Le monde judiciaire est saturé de réformes qu'il a du mal à mettre en oeuvre. Ce texte vient y ajouter des mesures aussi inutiles qu'inapplicables.

Nous tenons toutefois à saluer la patience et la diplomatie de M. le rapporteur et des membres de la commission des lois, qui, par leur travail, ont proposé de modifier ce texte en profondeur. Nous nous félicitons du dépôt des amendements de suppression des mesures de placement sous surveillance électronique mobile, ainsi que de ceux de suppression des mesures limitant les possibilités de réductions de peine pour les récidivistes.

Les propositions de la commission en matière de suivi socio-judiciaire vont dans le bon sens. Cependant, le placement sous surveillance électronique mobile, même dans le cas d'une libération conditionnelle, doit en être exclu pour que nous puissions voter l'amendement qu'elle a déposé, tout à fait acceptable sans cela.

Quant aux mesures concernant les injonctions de soin, qui sont intéressantes, il faudra voir dans la durée ce qu'elles permettront d'entreprendre, car les moyens mis à la disposition de la justice pour l'application de telles dispositions sont souvent largement insuffisants.

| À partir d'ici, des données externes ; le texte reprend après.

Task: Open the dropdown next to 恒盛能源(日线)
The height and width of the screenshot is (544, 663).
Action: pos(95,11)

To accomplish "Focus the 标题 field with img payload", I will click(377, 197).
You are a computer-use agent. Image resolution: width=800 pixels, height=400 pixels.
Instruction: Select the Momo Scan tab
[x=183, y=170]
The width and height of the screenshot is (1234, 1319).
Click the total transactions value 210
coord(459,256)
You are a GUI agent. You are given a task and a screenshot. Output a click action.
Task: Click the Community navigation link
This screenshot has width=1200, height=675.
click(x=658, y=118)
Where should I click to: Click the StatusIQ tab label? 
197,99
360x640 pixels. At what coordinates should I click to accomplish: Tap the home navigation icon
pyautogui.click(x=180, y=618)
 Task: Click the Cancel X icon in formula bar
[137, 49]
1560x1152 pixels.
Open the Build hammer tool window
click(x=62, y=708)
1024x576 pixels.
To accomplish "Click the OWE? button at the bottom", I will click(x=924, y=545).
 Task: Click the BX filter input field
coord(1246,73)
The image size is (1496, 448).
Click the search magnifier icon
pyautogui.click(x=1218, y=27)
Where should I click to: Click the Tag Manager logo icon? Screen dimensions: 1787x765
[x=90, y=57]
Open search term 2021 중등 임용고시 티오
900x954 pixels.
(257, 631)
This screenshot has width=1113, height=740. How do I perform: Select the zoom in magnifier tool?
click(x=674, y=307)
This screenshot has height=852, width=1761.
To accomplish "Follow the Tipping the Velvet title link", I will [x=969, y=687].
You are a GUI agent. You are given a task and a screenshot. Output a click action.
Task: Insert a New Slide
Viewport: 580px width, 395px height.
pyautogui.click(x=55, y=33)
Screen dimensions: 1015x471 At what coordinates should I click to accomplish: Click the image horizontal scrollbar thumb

Nous compléterons les propositions de M. le rapporteur par une suggestion simple reprenant une idée du président de la commission des lois. Face à la situation alarmante des conditions de vie en prison, il est urgent de réagir : c'est pourquoi nous avons déposé un amendement visant à la création d'un contrôle général des prisons. Cet amendement constituerait le volet « prévention » de cette proposition de loi.

Sur ce point comme sur l'ensemble du texte, nous serons très attentifs aux évolutions qui auront lieu au cours de la discussion.